这点东西,不一会儿就烤完了。无奈,他们俩只得在网上超市勾选了一些吃的,限时送达。
夜色渐深,两人还坐在圈椅上等快递小哥送吃的。面前虽然摆着跳棋,却不是在下棋。
秦晓晓把腿蜷起来,脚踩在椅子上,呆呆地看着着杯中,茶叶何田田的样子。
欧阳昱明则将玻璃弹子密密麻麻地摆了两圈。
秦晓晓突然悠悠地道:“我去找齐正南摊牌了……”
欧阳昱明一惊,仿佛亲眼看到秦晓晓吃了一整栋大楼。
这秦晓晓还真是一不做二不休啊!这么勇气可嘉的女孩子,在这个忸怩作态的社会里,也真是没sei了。
“他怎么说?”欧阳昱明八卦之心大起。
“齐总说,他会考虑我的。”
“什么话?这就是一个流氓,以后你躲他远点儿。”欧阳昱明顿了顿,“最好以后都别在那公司干了,辞职算了。”
秦晓晓抬眼看了看他。跟欧阳昱明这样一位酒肉朋友,还是值得倾吐的。
于是秦晓晓说:“他为什么不喜欢我?我长得不够漂亮吗?”
欧阳昱明胃疼起来:“这个问题太沈重了,我们换个话题吧!”
“可我觉得我还是有希望啊。我喜欢他很久了,从第一眼看到他时我就喜欢上了他。喜欢他喜怒无常、喜欢阴晴不定,我喜欢他干凈的白衬衣,喜欢他身上阳光的味道……”
秦晓晓刚要煽情开挂,抒情的气氛就被她肚子里轰隆隆的咕噜声打断了。
唉,自己拆自己的臺,有什么办法呢?
不料欧阳昱明说了句更煞风景的话:“白痴,阳光能有什么味道?那是烤螨虫尸体的味道。”
快递小哥刚刚送来了一大袋子吃的,欧阳昱明说完“尸体的味道”以后,就开始在塑料袋子里面翻拣起食物来。

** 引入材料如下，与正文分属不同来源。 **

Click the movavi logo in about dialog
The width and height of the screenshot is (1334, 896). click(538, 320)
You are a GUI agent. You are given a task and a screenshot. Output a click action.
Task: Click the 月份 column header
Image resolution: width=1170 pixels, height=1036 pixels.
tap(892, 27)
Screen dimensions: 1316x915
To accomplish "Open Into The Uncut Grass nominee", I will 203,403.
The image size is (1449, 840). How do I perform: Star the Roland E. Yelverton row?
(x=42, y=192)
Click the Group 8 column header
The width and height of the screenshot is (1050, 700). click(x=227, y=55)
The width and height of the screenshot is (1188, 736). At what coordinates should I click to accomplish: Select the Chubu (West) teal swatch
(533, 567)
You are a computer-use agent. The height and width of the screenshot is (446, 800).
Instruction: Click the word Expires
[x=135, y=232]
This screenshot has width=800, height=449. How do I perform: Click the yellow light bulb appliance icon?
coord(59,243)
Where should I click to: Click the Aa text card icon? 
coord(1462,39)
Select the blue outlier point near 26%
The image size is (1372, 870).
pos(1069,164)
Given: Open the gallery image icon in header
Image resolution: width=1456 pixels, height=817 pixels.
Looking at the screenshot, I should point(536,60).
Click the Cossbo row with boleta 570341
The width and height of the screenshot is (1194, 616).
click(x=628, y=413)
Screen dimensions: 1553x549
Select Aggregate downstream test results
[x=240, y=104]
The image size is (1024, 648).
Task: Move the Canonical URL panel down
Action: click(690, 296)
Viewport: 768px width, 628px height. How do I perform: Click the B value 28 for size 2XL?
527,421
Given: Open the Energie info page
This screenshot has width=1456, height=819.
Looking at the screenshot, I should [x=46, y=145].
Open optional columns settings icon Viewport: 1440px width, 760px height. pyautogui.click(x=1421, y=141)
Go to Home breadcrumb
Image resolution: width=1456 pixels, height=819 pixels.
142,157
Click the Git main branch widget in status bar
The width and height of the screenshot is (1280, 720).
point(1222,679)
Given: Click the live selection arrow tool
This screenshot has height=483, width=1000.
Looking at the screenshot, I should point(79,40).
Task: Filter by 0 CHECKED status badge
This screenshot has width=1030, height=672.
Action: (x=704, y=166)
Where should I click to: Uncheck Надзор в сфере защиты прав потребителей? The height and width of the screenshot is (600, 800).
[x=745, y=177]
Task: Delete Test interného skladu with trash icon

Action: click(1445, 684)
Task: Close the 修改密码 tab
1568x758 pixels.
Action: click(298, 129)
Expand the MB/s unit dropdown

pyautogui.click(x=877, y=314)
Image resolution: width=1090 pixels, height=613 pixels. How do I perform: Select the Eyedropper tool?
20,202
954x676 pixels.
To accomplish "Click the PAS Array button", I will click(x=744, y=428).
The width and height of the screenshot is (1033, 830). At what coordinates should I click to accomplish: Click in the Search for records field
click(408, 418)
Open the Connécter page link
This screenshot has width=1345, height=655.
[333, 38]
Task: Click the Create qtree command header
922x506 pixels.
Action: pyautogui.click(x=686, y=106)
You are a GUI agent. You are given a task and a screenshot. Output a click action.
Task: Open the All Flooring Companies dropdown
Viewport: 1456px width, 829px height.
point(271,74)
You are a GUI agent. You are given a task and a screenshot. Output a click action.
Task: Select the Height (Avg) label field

秦晓晓没有理会欧阳昱明“尸体味道”理论,仍旧独自神伤。跟齐正南表白的情景又满满地充盈了她的脑海……
“齐总,我喜欢你。”秦晓晓目光坚定、满怀激情地说。
“哦,这样啊。”这是齐正南的回答。
秦晓晓顿时觉得自己像被抓上臺示众的猴子,呃,也不是猴子,是猪猡,讪讪地不知道如何继续。没想到出师未捷身先死了。
归根到底,还是自己太差劲了。
山鸡就是山鸡,豁出命去浴个火,也只能变成一只烤山鸡,永远都不可能成为凤凰……
“我说,你非要把你的失意表现得那么明显吗?”欧阳昱明重新支起铁板,烤上了半只白条鸡。后者在铁板上喜滋滋地冒着热气。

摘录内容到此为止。